Cardiovascular risk elevation
Post-menopausal loss of oestrogen's cardioprotective effects elevates LDL cholesterol, C-reactive protein, and endothelial dysfunction markers. Dietary and lifestyle correction directly addresses these risk factors.
The CLCC Method: All Five Steps

Assessment first. Then all five steps, applied specifically.

01
Assess
Full post-menopausal health assessment across all affected domains
Bone density, DEXA review or order. Metabolic panel, fasting insulin, HbA1c, lipid profile. Cardiovascular risk markers, CRP, homocysteine. Vitamin D, calcium, K2, magnesium. Hormonal profile for baseline. Vasomotor symptom severity and frequency. Cognitive function and mood assessed.
02
Identify
Identify which post-menopausal health domains carry the greatest immediate risk
Bone loss rate, metabolic profile, cardiovascular risk, and vasomotor symptom severity each require different primary intervention emphasis. The assessment identifies the priority domains for the initial phase of the care plan.
03
Reduce
Coordinated bone, metabolic, cardiovascular, and symptom support
Therapeutic vitamin D3, calcium citrate, K2, and magnesium for bone health. Low-insulin dietary protocol for metabolic and cardiovascular protection. Phytoestrogen-rich dietary elements for vasomotor symptom support. Omega-3 for cardiovascular and cognitive support. Weight-bearing exercise structure.
04
Restore
Track bone density, metabolic markers, and cardiovascular risk at annual intervals
DEXA at 2-year intervals. Annual metabolic and cardiovascular panel. Vasomotor symptom frequency and severity tracked quarterly. Nutritional markers reviewed annually. Protocol adjusted as post-menopausal health evolves.
05
Continue
Long-term post-menopausal health management, decades, not months
Post-menopausal health management is a permanent life stage, not a temporary intervention.
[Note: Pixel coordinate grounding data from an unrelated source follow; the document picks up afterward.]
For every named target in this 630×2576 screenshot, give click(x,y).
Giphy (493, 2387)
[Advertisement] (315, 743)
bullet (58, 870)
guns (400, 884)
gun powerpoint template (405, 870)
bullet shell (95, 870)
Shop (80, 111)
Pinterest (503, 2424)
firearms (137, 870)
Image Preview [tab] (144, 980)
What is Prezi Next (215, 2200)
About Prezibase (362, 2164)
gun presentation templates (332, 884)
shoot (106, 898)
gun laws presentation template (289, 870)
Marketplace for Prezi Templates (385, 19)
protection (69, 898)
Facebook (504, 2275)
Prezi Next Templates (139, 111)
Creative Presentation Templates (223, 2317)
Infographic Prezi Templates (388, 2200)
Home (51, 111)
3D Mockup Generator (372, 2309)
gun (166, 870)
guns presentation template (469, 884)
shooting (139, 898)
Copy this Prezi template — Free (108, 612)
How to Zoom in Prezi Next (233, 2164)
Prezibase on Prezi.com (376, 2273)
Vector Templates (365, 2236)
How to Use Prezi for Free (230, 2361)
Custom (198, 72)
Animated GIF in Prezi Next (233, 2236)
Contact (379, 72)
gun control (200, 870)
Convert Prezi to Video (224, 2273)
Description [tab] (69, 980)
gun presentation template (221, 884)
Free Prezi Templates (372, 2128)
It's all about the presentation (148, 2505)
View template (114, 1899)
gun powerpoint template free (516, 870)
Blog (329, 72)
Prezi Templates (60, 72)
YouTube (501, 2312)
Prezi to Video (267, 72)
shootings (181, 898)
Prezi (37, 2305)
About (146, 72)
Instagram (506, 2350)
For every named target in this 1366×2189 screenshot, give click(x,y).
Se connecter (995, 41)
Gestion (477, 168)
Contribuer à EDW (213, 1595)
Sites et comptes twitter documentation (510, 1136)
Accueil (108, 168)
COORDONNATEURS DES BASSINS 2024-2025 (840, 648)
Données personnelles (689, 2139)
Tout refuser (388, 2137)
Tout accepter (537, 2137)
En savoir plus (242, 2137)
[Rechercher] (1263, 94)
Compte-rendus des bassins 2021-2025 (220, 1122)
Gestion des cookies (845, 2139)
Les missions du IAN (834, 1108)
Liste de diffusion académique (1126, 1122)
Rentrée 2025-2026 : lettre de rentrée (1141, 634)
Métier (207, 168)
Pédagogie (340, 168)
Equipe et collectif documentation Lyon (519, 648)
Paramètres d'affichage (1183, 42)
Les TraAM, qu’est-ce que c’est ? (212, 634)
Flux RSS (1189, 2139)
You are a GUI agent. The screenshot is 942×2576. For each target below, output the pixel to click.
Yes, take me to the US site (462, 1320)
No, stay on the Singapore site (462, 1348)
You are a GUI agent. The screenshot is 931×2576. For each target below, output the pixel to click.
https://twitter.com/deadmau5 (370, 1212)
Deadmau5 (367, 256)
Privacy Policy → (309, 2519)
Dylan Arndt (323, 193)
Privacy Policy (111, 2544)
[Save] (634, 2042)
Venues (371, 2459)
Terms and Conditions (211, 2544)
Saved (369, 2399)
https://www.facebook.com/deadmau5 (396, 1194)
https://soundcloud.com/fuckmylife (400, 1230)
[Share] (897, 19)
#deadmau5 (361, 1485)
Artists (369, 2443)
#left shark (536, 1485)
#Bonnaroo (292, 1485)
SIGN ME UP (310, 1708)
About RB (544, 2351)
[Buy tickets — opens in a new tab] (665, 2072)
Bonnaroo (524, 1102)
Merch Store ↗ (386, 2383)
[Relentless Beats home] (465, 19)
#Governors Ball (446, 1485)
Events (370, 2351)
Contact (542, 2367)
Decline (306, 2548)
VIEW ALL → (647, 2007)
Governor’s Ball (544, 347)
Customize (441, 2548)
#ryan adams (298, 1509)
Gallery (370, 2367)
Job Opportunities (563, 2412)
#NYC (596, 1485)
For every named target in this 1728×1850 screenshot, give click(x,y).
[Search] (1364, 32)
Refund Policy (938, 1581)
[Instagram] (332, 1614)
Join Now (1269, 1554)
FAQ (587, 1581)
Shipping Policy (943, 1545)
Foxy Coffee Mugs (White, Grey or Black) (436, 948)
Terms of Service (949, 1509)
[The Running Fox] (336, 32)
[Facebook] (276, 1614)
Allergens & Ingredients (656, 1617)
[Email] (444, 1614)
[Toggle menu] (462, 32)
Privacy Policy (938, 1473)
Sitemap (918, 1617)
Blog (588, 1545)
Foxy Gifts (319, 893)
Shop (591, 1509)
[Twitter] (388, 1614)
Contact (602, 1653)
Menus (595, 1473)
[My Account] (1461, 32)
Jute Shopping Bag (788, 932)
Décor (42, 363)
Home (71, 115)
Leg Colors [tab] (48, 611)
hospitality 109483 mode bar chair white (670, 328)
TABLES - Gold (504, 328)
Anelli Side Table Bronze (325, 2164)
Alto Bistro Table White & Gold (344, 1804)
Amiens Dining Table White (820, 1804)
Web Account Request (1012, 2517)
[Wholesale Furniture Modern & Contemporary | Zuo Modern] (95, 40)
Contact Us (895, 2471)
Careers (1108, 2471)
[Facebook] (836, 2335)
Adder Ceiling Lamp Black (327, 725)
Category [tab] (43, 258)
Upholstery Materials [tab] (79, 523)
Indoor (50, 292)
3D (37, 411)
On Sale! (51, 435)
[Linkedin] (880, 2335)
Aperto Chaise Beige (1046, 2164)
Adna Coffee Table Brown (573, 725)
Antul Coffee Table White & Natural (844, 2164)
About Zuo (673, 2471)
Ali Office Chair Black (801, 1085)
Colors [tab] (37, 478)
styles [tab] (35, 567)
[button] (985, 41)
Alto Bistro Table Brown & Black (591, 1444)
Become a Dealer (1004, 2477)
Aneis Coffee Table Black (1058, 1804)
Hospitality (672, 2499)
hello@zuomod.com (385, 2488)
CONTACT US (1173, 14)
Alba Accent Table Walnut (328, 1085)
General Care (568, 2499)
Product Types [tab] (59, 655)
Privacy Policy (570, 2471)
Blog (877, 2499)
The Continue phase provides structured long-term monitoring and support, adjusting nutritional, metabolic, and lifestyle protocols as age-related changes require, and maintaining the comprehensive health management that protects against the long-term consequences of oestrogen deficiency.
FAQs

Common questions about care.

Is HRT appropriate for post-menopausal women?+
HRT is appropriate for many post-menopausal women, particularly for sustained vasomotor symptoms, accelerated bone loss, or significant quality-of-life impact. The decision involves individual cardiovascular and breast health risk assessment and is made with a specialist. CLCC care addresses the nutritional, metabolic, and lifestyle dimensions that complement HRT or that form the primary approach when HRT is not preferred or appropriate.
How long do hot flashes last after menopause?+
Vasomotor symptoms (hot flashes and night sweats) last an average of 7 years post-menopause for many women, and for some, significantly longer. Their frequency and severity are modulated by body weight, metabolic health, stress load, and dietary patterns, all of which are addressable through structured care.